[Saved data entries]
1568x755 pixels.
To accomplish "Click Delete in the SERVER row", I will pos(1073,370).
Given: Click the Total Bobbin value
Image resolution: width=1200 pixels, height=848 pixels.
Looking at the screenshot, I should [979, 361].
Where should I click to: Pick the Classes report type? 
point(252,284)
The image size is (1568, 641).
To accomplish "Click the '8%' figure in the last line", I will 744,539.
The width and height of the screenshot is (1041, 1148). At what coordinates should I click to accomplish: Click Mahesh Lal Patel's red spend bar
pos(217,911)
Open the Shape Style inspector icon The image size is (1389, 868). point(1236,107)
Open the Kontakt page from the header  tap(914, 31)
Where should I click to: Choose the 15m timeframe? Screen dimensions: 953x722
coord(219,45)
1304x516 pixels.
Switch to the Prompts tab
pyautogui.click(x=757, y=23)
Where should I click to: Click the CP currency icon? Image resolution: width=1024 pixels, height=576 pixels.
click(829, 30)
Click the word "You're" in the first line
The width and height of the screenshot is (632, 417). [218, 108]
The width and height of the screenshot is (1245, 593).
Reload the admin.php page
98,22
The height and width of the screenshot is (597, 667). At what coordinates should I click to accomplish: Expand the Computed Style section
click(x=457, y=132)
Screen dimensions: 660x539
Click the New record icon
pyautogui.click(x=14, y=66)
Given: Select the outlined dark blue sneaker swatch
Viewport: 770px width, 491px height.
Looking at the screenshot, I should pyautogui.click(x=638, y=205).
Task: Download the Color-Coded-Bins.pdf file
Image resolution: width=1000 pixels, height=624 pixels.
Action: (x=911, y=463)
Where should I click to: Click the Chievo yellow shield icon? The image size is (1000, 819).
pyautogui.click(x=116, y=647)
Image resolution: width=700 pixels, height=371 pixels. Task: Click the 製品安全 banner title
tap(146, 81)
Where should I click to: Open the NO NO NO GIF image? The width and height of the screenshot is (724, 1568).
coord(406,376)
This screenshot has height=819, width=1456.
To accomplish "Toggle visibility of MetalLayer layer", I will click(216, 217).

Task to complete: Every record above must appear again in the answer, unchanged.

Problem solution:
1568x755 pixels.
To accomplish "Click Delete in the SERVER row", I will pos(1073,370).
Given: Click the Total Bobbin value
Image resolution: width=1200 pixels, height=848 pixels.
Looking at the screenshot, I should [979, 361].
Where should I click to: Pick the Classes report type? 
point(252,284)
The image size is (1568, 641).
To accomplish "Click the '8%' figure in the last line", I will 744,539.
The width and height of the screenshot is (1041, 1148). At what coordinates should I click to accomplish: Click Mahesh Lal Patel's red spend bar
pos(217,911)
Open the Shape Style inspector icon The image size is (1389, 868). point(1236,107)
Open the Kontakt page from the header  tap(914, 31)
Where should I click to: Choose the 15m timeframe? Screen dimensions: 953x722
coord(219,45)
1304x516 pixels.
Switch to the Prompts tab
pyautogui.click(x=757, y=23)
Where should I click to: Click the CP currency icon? Image resolution: width=1024 pixels, height=576 pixels.
click(829, 30)
Click the word "You're" in the first line
The width and height of the screenshot is (632, 417). [218, 108]
The width and height of the screenshot is (1245, 593).
Reload the admin.php page
98,22
The height and width of the screenshot is (597, 667). At what coordinates should I click to accomplish: Expand the Computed Style section
click(x=457, y=132)
Screen dimensions: 660x539
Click the New record icon
pyautogui.click(x=14, y=66)
Given: Select the outlined dark blue sneaker swatch
Viewport: 770px width, 491px height.
Looking at the screenshot, I should pyautogui.click(x=638, y=205).
Task: Download the Color-Coded-Bins.pdf file
Image resolution: width=1000 pixels, height=624 pixels.
Action: (x=911, y=463)
Where should I click to: Click the Chievo yellow shield icon? The image size is (1000, 819).
pyautogui.click(x=116, y=647)
Image resolution: width=700 pixels, height=371 pixels. Task: Click the 製品安全 banner title
tap(146, 81)
Where should I click to: Open the NO NO NO GIF image? The width and height of the screenshot is (724, 1568).
coord(406,376)
This screenshot has height=819, width=1456.
To accomplish "Toggle visibility of MetalLayer layer", I will click(216, 217).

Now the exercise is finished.